Richard Hays observes that Paul’s rhetoric assumes “that cultic meals involve genuine participation in the deity honored” (Hays, 1997, p. 170). If so, the Eucharist cannot be reduced to psychological recollection.
Further, in 1 Corinthians 11:27, Paul warns:
Whoever eats the bread or drinks the cup of the Lord in an unworthy manner will be guilty of the body and blood of the Lord.
To be guilty of the “body and blood” presumes objective reality. John Chrysostom, preaching on this text in the fourth century, insisted that Paul’s words demonstrate that “what is in the cup is that which flowed from His side” (PG 61:229). The Early Church did not treat the Eucharist as bare symbolism.
3. The Table as Altar
Paul’s use of “table” (trapeza) is significant. In Greco-Roman sacrificial contexts, the table functioned as an altar-fellowship (Smith, 2003, p. 198–201). To dine at a deity’s table meant entering into covenantal communion with that god. When Paul contrasts the “table of the Lord” and the “table of demons,” he presumes that both involve supernatural presence.
The Catechism of the Catholic Church, drawing on this Pauline theology, teaches: “The Eucharist is ‘the source and summit of the Christian life’” (CCC 1324). And further: “In the most blessed sacrament of the Eucharist the body and blood, together with the soul and divinity, of our Lord Jesus Christ…are truly, really, and substantially contained” (CCC 1374).
This language does not invent a new reality; it clarifies the one Paul assumes.
4. From Participation to Doctrine
The Church’s articulation of transubstantiation at the Fourth Lateran Council (1215) and the Council of Trent (1551) was not a departure from Scripture but a development prompted by controversy. When symbolic reductions threatened the apostolic faith, the Church provided metaphysical precision.
Thomas Aquinas later explained that Christ is present “not only as in a sign, but in very truth” (ST III, q. 75, a. 1). Yet Aquinas himself grounded this teaching in Scripture, including 1 Corinthians 10 and 11.

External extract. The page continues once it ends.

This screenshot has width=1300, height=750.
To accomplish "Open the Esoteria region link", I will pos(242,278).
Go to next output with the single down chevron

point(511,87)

Even Protestant exegetes concede that Paul’s language cannot be dismissed as mere metaphor. C.K. Barrett notes that Paul “speaks of a real participation in Christ” (Barrett, 1968, p. 232). While Barrett does not adopt Catholic metaphysics, he recognizes the depth of Paul’s realism.
5. A Serious Challenge
None of these forces immediately assents to transubstantiation. But it does compel serious engagement.
Paul’s argument presumes:
- Sacrificial participation is real.
- Communion establishes fellowship with spiritual powers.
- The Eucharist creates covenantal union with Christ.
- The Lord’s Table is not spiritually neutral.
If demons can be encountered at a pagan altar, surely Christ can be encountered at His own.
The Catholic claim is not that Paul gives us a scholastic explanation. It is that he gives us a sacramental ontology—one in which matter becomes the vehicle of divine presence. At minimum, 1 Corinthians 10 requires acknowledgment that the Eucharist involves real supernatural participation. Reducing it to a mere symbol weakens Paul’s warning and flattens his sacrificial logic.
For those who cherish Paul and the authority of Scripture, this passage deserves more than dismissal. It demands careful, reverent consideration. The Apostle does not describe mere remembrance; he describes communion. And communion, in Paul’s theology, is never merely symbolic.